§ Problem to work on: From the line containing "Where should I" through the last line of the material, copy every line exactly, both ends inclusive; do not copy pictures.

§ Dataset entries:
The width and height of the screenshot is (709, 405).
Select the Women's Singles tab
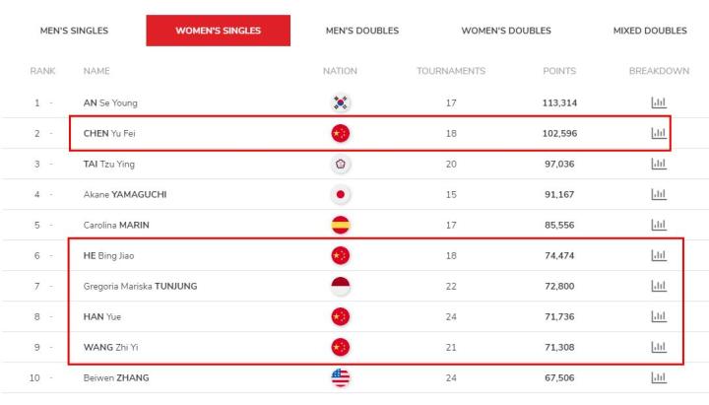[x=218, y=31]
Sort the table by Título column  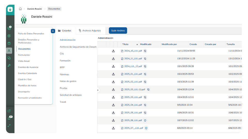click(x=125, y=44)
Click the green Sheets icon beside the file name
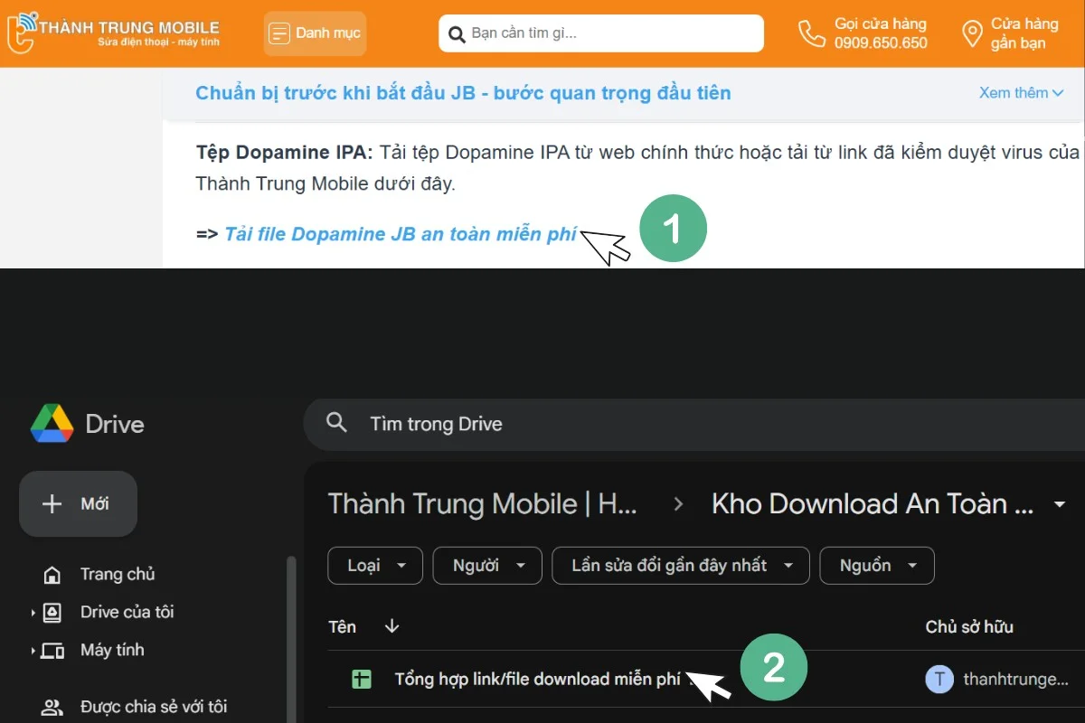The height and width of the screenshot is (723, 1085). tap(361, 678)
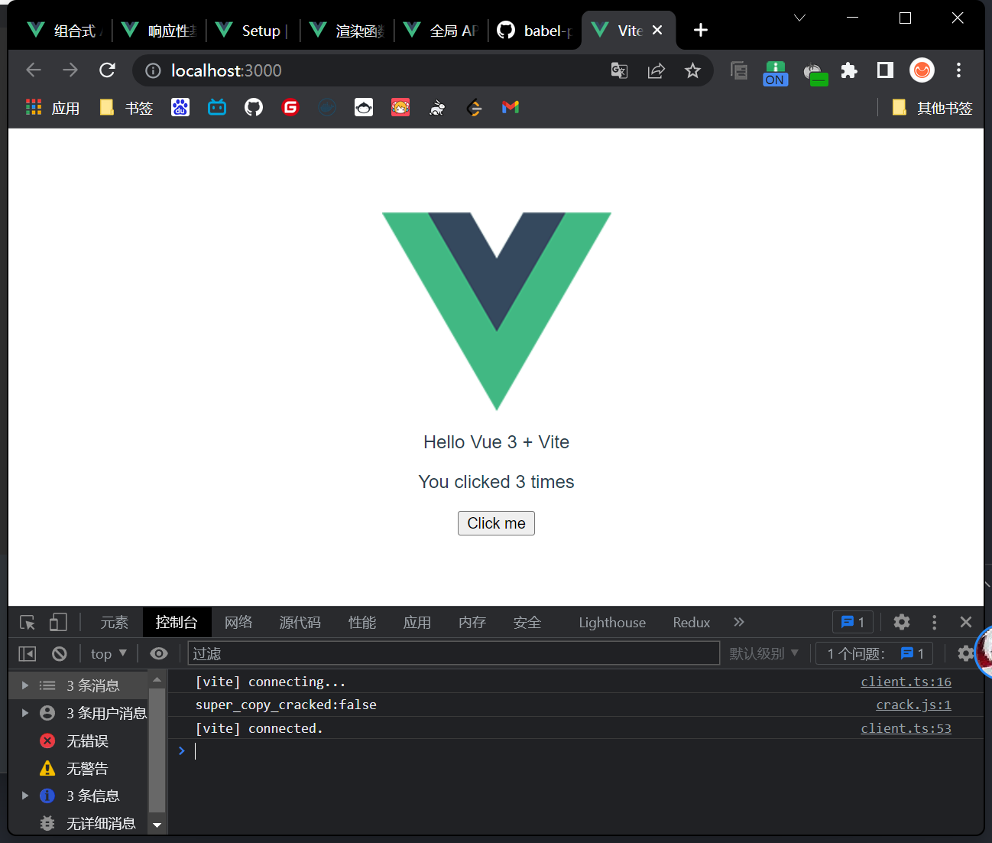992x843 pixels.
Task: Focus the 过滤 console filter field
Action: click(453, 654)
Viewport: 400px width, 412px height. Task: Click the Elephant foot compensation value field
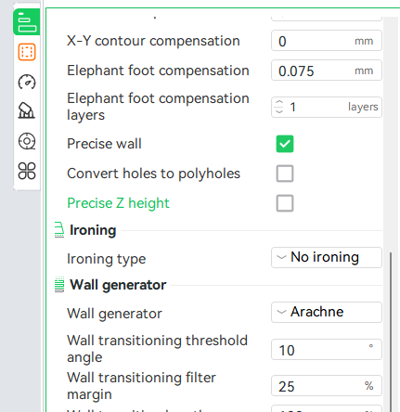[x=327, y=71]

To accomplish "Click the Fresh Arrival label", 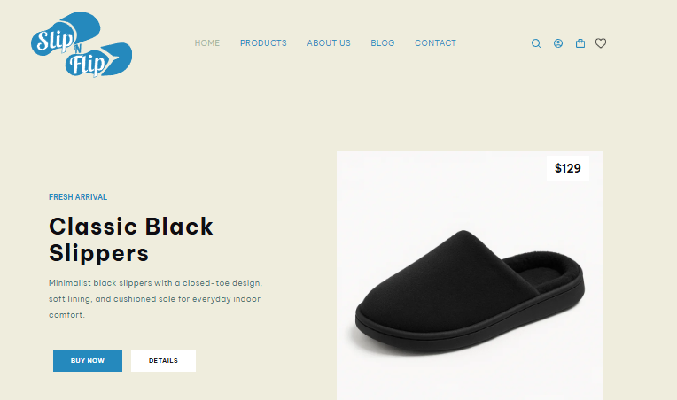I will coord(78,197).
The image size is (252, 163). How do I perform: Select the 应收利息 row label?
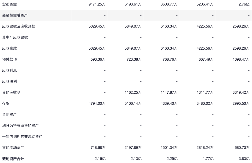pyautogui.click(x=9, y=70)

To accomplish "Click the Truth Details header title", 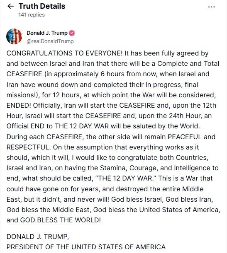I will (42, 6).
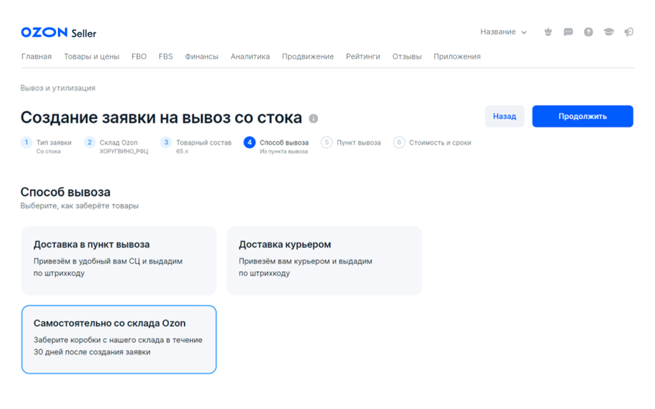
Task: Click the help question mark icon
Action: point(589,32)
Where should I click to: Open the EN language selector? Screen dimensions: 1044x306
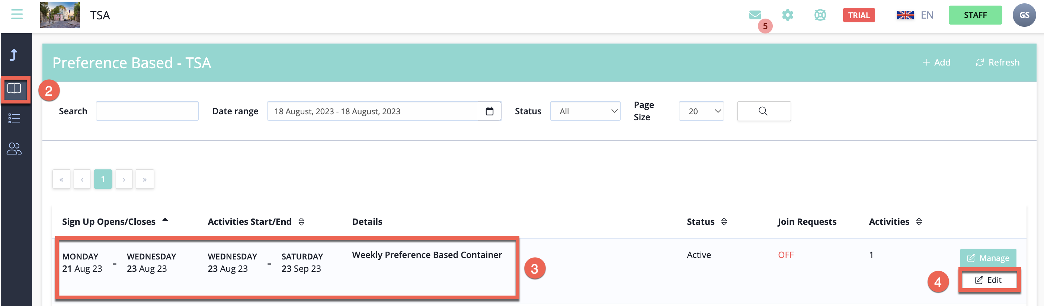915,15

§ Answer area:
Where should I click to: Open the EN language selector? Screen dimensions: 1044x306
915,15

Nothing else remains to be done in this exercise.